The agile method broke almost all the rules of waterfall software development. It introduced the crazy idea that project requirements can be changed after developers have already written code. The same rule-breaking idea about redefining risk at any time can revolutionize security. Chances are, you’ll think about vulnerabilities differently when risk is a printer in your mail room instead of a vague threat of “bad guys” or “evil hackers.”
3. Use rapid reassessment
It’s hard to ignore problems in an environment where agile’s done correctly. Whole-team collaboration usually requires daily stand-up meetings and retrospectives. With all that transparency, no one can really hide a mistake for long. The idea of whole-team honesty—when combined with the agile focus on aligning people and processes into action—results in a security environment where nothing gets forgotten.
In practice, rapid reassessment can take shape at your organization in a number of ways, including 15-minute daily stand-up meetings, where you track your security status against metrics. It could also equate to encouraging honest communication with your colleagues when security tasks are falling off your plate or making the brave—and important—case to your CIO when you need training.

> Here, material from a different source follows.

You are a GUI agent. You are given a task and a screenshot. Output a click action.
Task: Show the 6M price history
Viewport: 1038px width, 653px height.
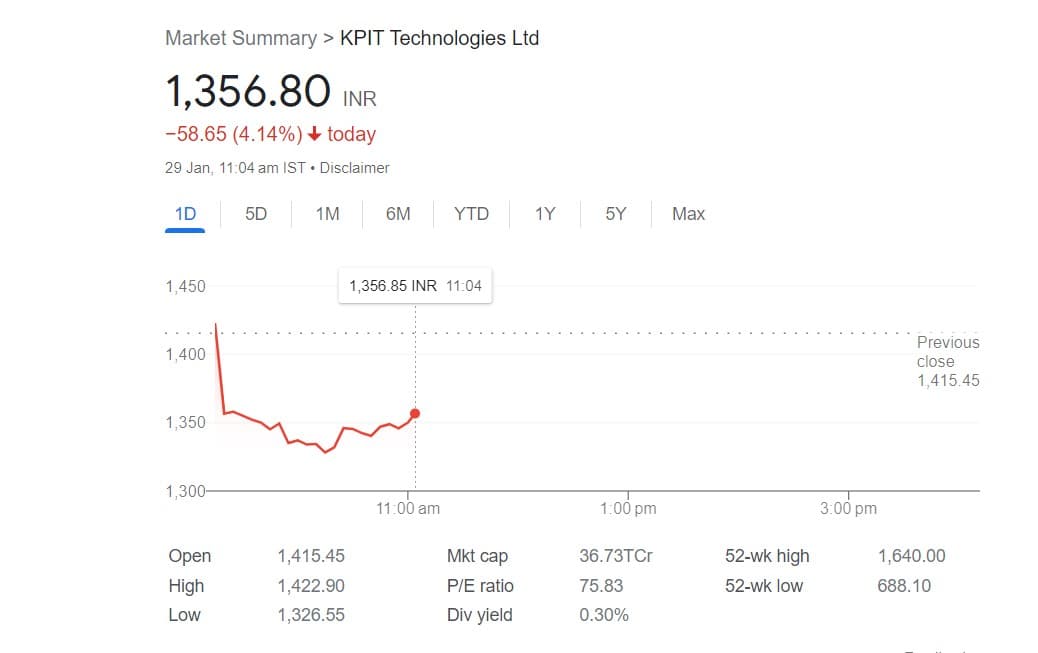(398, 214)
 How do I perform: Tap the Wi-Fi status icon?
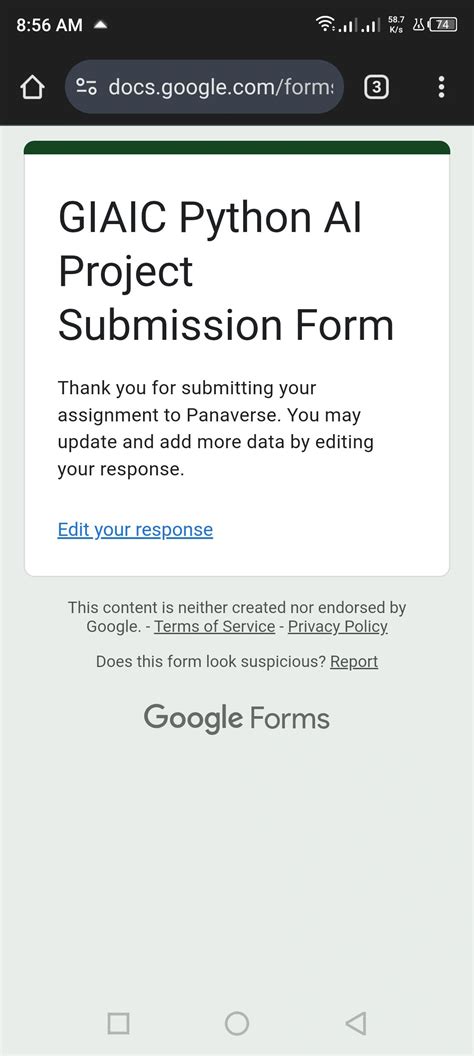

Most importantly, rapid reassessment prevents painful retrospectives about how you could have avoided a security incident.
4. Remove artificial barriers
There may be more of a barrier between parts of your IT team than you think. Few organizations conduct security testing during development, partly due to talent shortages—there’s an average of one application security expert for every 80 devs.

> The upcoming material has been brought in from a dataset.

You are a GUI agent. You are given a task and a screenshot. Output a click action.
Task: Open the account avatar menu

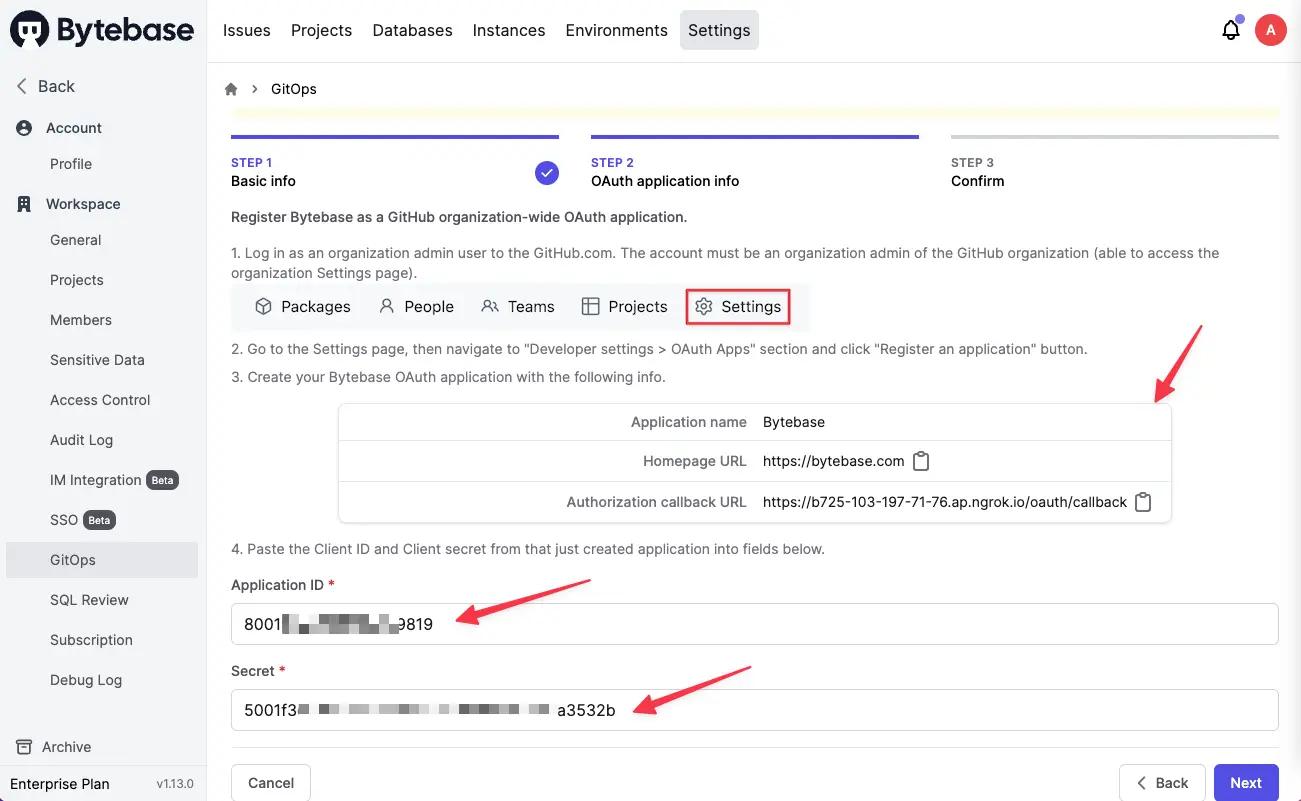tap(1270, 29)
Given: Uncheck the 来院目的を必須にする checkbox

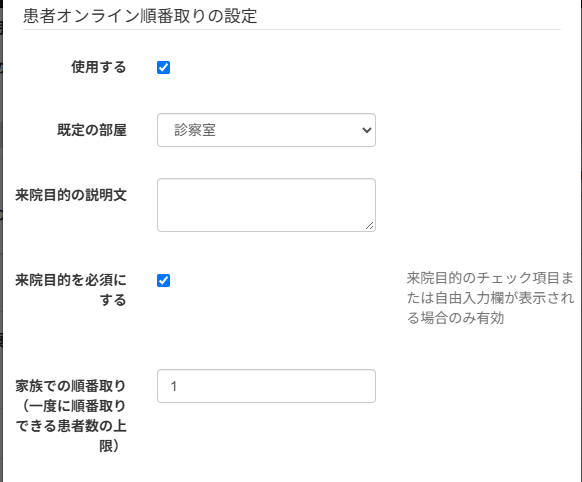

Removing artificial barriers between security and DevOps requires more than just communicating security findings and risks. You may need to beg your boss to hire another security tester. Integrating real-time security knowledge into your homegrown applications is an idea worth chasing.
5. Update your policy continuously
Depending on your compliance requirements, you may only be required to update your security policy once a year. A full-year, out-of-date security policy is your worst nightmare. You can suffer from policy-induced problems, ranging from no standardized procedures to loads of shadow IT.
Agile threat response means speed and, more importantly, action. As your team learns through active risk definition, you should put your findings into policy. Believe us, it’s a lot less painful than the alternative.
Anyone who tells you agile is a cure-all for every business problem is probably trying to sell you something. Tools—like rapid feedback cycles—can’t solve every problem you face, but they can translate data into action. Ultimately, that’s what you can control. You can’t get rid of every cybercriminal, but you can show up and commit to improvement.